◆ Dataset entries ◆
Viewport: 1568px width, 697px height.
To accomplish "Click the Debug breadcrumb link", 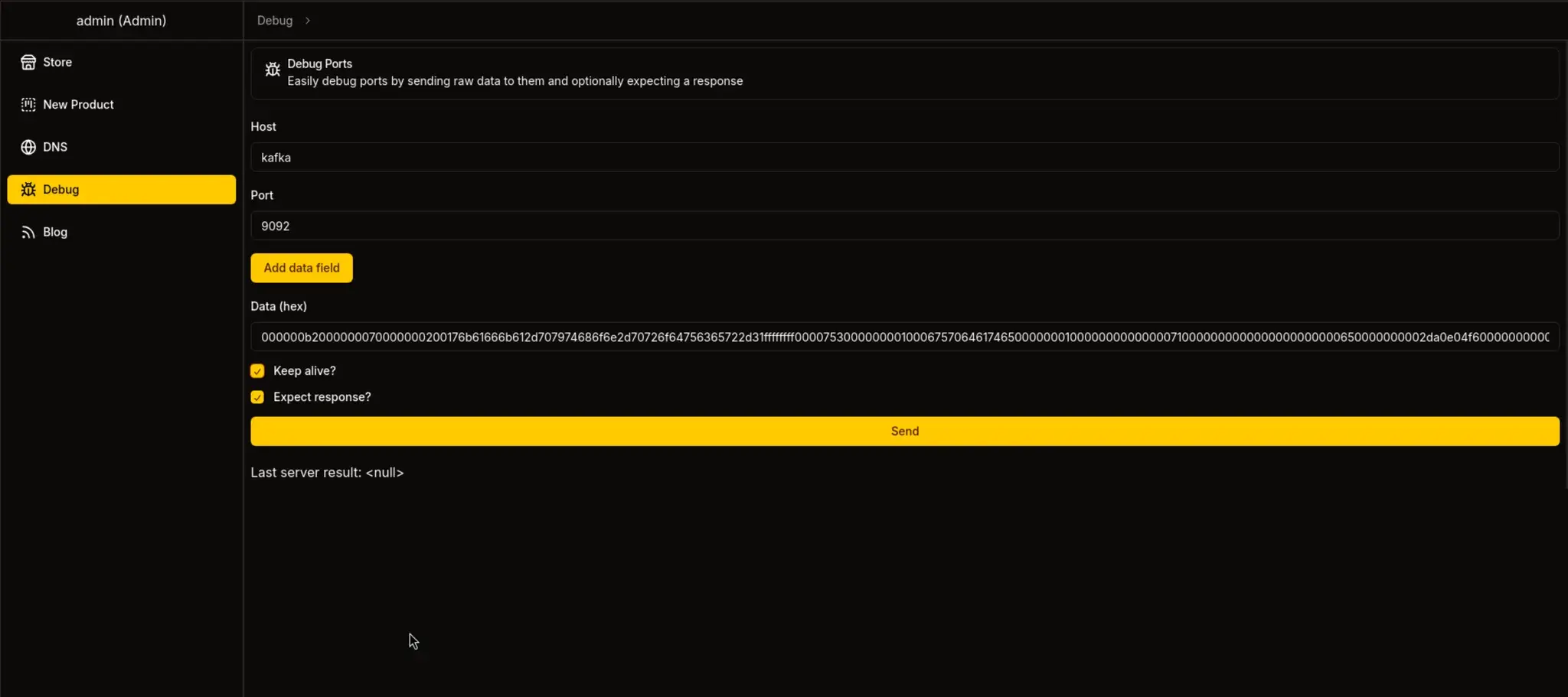I will pyautogui.click(x=275, y=21).
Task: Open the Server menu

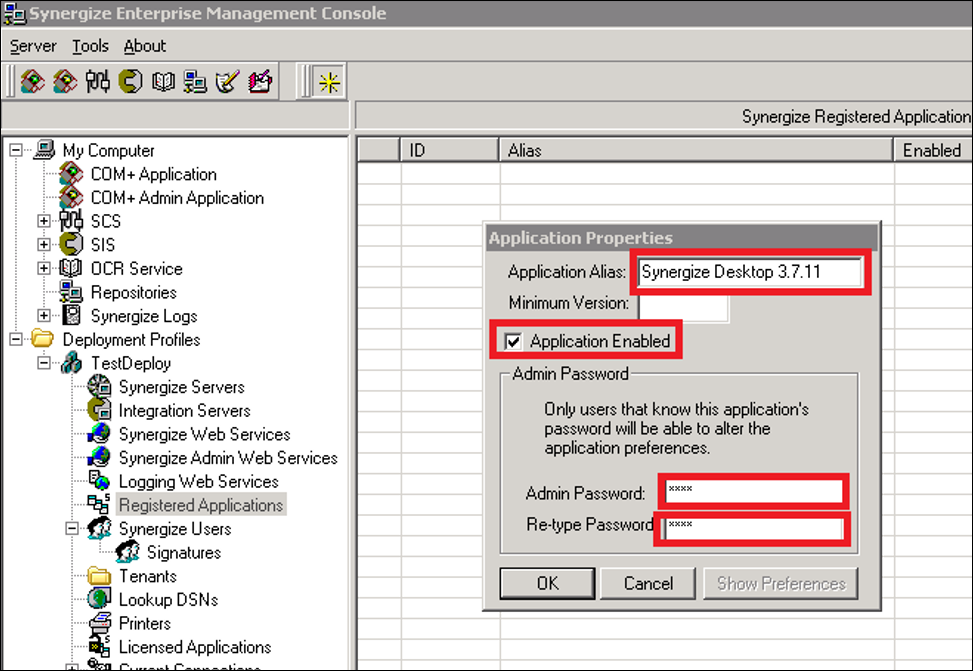Action: point(33,46)
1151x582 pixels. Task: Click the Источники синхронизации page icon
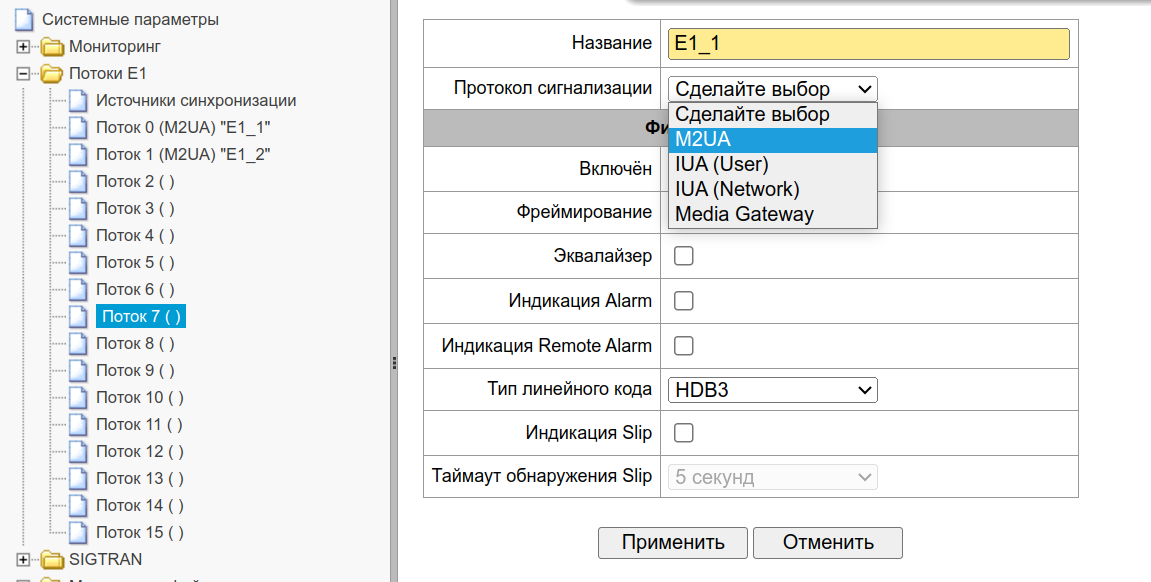[79, 101]
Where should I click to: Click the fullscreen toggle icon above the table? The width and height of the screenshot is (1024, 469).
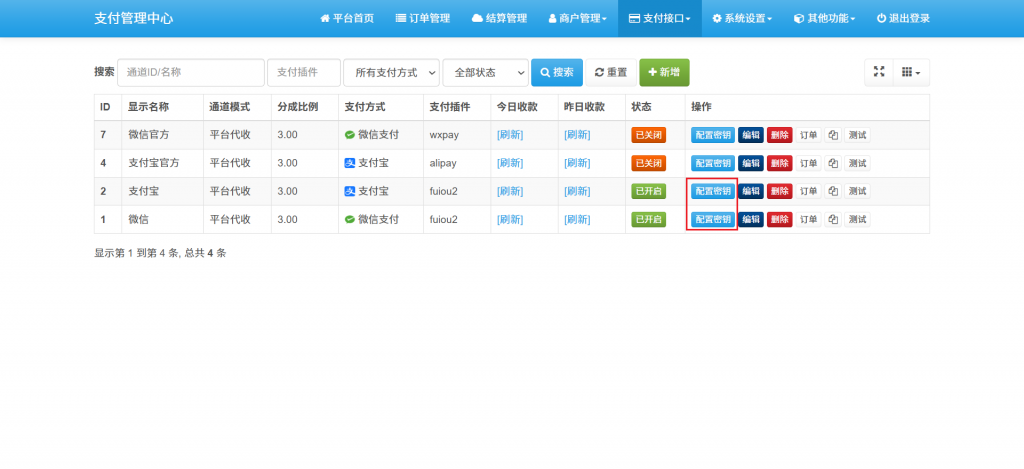pyautogui.click(x=879, y=72)
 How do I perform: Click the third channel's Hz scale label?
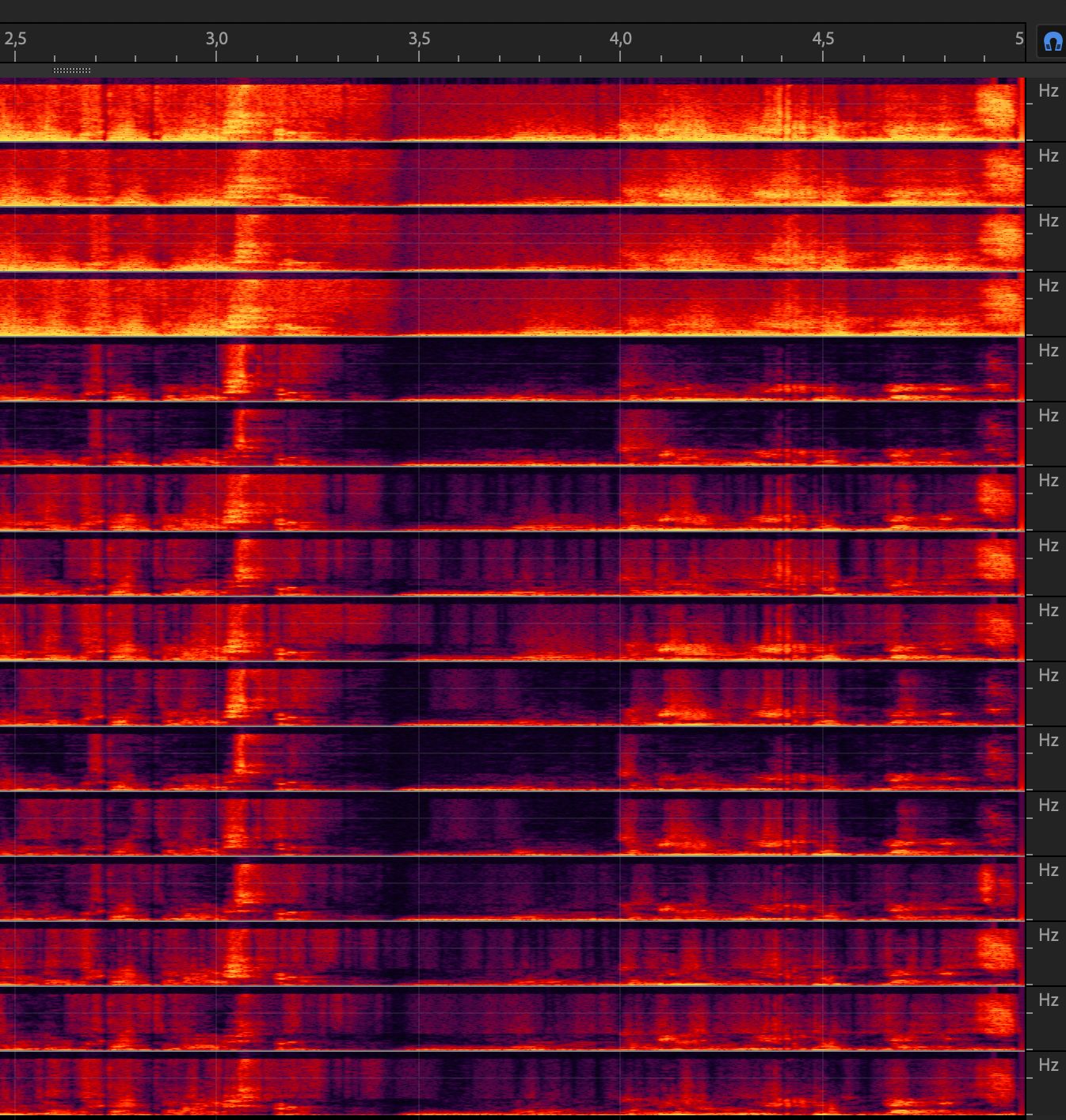pyautogui.click(x=1048, y=221)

◆ What to work on ◆
Transcribe exactly, and only, the lines from the one containing "How do I perform: Click" through the last line of the records above, both included; leave out the pictures.

◆ Result for this exercise ◆
 How do I perform: Click the third channel's Hz scale label?
pyautogui.click(x=1048, y=221)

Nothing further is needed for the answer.